Shafidah Shafian Solar Energy Research Institute, Universiti Kebangsaan Malaysia, 43600 Bangi, Selangor, Malaysia https://orcid.org/0000-0002-7533-7148
Suhaila Rusni Institute of Planetary Survival for Sustainable Well-being (PLANETIIUM), International Islamic University Malaysia, 25100 Kuantan, Pahang, Malaysia https://orcid.org/0000-0002-6684-8560

Keywords:

Floating Photovoltaics, Light Attenuation, Aquatic Primary Productivity, Freshwater Ecosystems, Ecological Impacts

Abstract

Floating photovoltaic (FPV) systems are gaining global momentum as a space-efficient solution for renewable energy generation, particularly on inland freshwater bodies such as reservoirs, lakes, and ponds.
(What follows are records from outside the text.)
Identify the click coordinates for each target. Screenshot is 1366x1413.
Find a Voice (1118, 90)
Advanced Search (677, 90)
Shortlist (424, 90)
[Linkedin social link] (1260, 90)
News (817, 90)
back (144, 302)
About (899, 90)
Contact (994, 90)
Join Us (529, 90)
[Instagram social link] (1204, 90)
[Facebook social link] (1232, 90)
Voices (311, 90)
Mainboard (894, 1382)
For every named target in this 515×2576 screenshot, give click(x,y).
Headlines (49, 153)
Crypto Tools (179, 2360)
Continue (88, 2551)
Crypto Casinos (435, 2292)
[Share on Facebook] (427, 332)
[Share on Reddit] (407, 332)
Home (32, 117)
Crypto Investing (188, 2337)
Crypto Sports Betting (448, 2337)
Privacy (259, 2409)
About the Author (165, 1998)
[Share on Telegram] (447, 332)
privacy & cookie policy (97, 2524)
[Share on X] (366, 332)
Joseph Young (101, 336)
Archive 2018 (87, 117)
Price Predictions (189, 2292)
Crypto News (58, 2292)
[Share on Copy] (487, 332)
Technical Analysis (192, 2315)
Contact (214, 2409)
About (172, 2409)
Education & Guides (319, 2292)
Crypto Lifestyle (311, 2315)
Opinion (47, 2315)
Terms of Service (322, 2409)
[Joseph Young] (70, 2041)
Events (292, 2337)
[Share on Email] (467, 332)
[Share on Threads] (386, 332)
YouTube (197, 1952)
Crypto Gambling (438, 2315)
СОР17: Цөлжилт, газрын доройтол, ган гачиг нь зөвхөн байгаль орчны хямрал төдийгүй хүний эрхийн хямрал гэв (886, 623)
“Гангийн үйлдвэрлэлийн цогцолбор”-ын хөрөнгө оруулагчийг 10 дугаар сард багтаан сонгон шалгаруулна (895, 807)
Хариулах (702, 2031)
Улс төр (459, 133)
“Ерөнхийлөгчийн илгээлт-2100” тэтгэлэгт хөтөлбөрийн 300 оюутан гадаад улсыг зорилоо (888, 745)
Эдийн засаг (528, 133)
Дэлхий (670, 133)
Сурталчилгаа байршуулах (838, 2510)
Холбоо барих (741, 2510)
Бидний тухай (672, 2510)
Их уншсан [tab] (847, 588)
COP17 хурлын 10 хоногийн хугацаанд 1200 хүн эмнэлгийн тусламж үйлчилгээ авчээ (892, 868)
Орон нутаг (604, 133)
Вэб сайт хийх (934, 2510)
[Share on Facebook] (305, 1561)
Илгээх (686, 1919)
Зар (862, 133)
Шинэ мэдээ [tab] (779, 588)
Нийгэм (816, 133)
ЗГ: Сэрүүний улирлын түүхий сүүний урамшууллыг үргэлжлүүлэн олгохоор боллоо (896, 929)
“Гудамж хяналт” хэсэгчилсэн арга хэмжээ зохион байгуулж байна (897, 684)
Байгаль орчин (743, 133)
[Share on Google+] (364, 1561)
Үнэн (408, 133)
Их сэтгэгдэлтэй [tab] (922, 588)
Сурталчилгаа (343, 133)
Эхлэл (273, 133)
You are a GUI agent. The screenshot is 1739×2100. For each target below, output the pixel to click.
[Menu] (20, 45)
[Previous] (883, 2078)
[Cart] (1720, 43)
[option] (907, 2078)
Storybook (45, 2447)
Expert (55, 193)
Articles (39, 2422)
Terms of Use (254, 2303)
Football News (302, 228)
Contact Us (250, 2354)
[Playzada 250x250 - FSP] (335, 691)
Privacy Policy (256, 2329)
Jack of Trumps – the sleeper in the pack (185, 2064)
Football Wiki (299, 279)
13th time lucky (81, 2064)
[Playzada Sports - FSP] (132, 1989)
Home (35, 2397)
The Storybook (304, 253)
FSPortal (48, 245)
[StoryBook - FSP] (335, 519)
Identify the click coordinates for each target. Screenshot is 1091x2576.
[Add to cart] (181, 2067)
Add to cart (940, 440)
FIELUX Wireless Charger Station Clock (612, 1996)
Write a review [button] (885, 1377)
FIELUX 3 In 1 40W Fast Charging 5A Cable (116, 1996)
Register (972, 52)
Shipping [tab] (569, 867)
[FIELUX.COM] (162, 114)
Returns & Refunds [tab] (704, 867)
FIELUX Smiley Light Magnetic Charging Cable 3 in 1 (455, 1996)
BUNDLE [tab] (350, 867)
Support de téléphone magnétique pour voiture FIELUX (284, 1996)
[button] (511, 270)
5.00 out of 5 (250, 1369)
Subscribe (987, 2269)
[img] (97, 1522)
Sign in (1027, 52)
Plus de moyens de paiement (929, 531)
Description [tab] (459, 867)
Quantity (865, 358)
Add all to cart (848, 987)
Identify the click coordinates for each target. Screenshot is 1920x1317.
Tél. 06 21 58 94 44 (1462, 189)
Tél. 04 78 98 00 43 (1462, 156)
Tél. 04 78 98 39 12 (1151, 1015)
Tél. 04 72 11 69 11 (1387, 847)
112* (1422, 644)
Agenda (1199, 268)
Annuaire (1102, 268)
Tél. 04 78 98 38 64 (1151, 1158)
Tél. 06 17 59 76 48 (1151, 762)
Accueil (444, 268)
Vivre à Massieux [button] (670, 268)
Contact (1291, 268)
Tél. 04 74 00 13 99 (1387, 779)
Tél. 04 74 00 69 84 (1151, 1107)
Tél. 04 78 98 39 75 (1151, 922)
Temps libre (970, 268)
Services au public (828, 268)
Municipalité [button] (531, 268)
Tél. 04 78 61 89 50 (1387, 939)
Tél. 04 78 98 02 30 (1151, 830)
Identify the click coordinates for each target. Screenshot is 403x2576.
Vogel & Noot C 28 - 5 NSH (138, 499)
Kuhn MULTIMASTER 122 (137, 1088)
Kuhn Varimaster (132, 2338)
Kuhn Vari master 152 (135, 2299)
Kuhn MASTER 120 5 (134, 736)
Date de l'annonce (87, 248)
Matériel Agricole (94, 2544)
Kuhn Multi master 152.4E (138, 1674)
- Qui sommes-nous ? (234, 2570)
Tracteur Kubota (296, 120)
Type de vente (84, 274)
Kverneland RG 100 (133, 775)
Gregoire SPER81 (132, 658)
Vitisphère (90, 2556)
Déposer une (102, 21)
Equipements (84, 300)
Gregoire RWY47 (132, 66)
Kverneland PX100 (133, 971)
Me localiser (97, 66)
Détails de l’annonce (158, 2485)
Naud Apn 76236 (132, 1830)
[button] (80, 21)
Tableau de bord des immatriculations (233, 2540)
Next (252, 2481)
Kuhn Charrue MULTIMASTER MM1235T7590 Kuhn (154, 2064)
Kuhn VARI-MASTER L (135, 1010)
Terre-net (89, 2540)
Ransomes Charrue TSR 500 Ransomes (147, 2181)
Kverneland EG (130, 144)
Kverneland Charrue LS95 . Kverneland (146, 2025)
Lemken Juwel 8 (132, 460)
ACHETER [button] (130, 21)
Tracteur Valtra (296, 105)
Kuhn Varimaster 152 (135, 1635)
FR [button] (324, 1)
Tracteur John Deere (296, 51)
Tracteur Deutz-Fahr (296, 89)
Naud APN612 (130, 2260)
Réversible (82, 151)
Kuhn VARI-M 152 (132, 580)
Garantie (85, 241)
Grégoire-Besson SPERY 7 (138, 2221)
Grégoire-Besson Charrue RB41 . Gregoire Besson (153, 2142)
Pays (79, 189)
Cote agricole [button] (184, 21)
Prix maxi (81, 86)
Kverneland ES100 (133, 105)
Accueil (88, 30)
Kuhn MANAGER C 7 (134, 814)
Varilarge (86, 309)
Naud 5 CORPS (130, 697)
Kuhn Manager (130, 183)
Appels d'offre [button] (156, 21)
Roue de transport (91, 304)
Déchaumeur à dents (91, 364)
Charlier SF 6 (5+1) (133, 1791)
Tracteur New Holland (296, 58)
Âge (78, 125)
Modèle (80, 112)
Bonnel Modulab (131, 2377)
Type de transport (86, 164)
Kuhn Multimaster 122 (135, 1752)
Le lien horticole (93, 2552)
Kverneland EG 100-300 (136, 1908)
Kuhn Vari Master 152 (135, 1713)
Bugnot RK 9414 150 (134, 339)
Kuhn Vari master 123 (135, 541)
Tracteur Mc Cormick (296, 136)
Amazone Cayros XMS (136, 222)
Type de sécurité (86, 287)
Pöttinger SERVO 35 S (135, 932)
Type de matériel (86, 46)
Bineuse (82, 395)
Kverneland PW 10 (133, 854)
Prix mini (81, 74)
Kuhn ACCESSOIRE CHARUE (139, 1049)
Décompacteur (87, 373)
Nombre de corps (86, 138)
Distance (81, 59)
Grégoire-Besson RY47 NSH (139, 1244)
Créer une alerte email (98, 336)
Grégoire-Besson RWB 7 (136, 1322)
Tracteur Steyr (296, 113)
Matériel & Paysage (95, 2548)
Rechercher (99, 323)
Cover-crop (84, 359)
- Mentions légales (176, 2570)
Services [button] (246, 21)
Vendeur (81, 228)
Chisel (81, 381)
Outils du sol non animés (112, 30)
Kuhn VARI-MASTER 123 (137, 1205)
While their engineering and energy performance have been well documented, their ecological impacts, particularly those related to underwater light dynamics remain insufficiently understood. This review examines one key mechanism: the attenuation of photosynthetically active radiation (PAR) by FPV systems and its consequences for aquatic primary productivity. By altering light availability, FPV arrays can suppress the growth of phytoplankton, submerged macrophytes, and benthic algae, with broader implications for oxygen levels, nutrient cycling, and food web structure. We present a conceptual framework that links FPV design and placement to physical light shading, biological responses, and potential system-wide effects. Drawing on evidence from modelling and field studies in reservoirs, natural lakes, and aquaculture ponds, we highlight how ecological outcomes depend on coverage extent, water clarity, and hydrodynamic conditions. While moderate shading may offer benefits in nutrient-rich waters, excessive coverage risks undermining key ecological functions. The review identifies critical knowledge gaps and offers design and policy recommendations to support ecologically informed FPV deployment that balances energy generation with freshwater ecosystem integrity.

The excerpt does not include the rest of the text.